**TASK:** Look through the lines below, find those with the word "link", and copy them.

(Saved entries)
::::

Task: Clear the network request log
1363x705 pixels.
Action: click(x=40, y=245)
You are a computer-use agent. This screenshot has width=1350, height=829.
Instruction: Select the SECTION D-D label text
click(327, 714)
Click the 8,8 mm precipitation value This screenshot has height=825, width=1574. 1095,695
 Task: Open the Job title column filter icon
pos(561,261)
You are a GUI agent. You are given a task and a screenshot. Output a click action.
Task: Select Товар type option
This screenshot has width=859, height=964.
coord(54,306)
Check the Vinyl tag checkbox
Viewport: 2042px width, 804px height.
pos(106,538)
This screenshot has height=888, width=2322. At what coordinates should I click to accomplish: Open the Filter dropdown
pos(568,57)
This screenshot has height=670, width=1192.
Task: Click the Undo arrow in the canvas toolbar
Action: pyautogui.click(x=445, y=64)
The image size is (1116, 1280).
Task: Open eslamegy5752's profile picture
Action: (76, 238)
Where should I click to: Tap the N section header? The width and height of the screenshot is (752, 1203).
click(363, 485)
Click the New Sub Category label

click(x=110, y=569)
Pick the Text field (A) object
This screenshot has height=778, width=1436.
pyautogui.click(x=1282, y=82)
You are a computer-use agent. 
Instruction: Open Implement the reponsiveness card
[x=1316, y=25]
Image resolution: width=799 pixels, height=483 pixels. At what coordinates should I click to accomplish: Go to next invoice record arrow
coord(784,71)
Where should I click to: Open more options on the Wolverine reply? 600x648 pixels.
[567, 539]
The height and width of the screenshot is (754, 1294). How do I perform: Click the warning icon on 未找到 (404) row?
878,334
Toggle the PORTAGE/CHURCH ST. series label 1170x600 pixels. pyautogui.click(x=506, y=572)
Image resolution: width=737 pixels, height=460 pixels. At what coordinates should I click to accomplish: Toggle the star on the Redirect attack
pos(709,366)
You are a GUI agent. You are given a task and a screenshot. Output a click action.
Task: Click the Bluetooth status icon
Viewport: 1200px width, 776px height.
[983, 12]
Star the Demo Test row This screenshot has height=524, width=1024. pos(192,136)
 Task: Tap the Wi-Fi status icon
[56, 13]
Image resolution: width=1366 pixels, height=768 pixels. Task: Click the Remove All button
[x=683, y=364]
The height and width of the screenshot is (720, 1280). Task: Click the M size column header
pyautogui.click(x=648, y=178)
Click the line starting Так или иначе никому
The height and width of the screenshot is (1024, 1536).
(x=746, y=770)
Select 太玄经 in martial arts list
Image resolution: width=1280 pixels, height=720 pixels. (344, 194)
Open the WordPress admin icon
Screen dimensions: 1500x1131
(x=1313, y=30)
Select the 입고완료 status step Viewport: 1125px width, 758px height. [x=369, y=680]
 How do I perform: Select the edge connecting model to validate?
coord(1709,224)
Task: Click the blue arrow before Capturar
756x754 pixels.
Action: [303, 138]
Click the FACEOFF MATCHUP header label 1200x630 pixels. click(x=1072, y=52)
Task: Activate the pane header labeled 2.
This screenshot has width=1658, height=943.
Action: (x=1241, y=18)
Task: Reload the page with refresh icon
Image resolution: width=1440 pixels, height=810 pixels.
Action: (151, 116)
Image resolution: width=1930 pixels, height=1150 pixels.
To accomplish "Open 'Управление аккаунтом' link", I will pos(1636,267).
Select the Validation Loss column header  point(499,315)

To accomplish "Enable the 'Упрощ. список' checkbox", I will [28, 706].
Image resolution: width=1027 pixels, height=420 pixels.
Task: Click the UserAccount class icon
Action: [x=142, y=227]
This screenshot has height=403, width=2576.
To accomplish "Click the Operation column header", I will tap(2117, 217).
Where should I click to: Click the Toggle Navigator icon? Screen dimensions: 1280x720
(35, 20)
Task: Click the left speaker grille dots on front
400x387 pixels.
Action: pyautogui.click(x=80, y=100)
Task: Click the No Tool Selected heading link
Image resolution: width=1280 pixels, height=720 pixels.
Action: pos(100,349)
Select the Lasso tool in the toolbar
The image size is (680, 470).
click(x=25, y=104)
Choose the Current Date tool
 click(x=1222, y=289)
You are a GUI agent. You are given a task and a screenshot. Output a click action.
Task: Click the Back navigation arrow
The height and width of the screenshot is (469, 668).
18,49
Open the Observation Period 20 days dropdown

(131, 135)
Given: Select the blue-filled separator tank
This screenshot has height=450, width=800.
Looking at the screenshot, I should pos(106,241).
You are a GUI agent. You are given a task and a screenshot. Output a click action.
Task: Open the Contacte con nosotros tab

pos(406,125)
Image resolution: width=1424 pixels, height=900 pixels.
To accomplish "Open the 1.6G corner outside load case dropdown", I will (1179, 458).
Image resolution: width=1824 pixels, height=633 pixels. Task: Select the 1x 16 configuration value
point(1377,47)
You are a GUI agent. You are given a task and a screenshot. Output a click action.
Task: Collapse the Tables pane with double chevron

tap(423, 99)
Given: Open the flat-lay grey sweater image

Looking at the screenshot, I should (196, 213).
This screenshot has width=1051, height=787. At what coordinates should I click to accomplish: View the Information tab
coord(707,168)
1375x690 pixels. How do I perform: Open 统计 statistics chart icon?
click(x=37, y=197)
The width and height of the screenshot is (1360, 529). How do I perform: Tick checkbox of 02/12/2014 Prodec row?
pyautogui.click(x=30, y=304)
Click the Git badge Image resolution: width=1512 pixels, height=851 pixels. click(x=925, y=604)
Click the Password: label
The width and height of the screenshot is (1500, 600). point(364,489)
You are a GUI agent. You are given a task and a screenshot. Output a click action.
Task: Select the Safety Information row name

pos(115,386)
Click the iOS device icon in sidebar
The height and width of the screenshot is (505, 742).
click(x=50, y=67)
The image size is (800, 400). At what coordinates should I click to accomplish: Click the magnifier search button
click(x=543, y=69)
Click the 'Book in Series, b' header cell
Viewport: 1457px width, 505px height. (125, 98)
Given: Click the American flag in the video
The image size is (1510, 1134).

::::

**WRITTEN RESPONSE:**
To accomplish "Open 'Управление аккаунтом' link", I will pos(1636,267).
Task: Click the No Tool Selected heading link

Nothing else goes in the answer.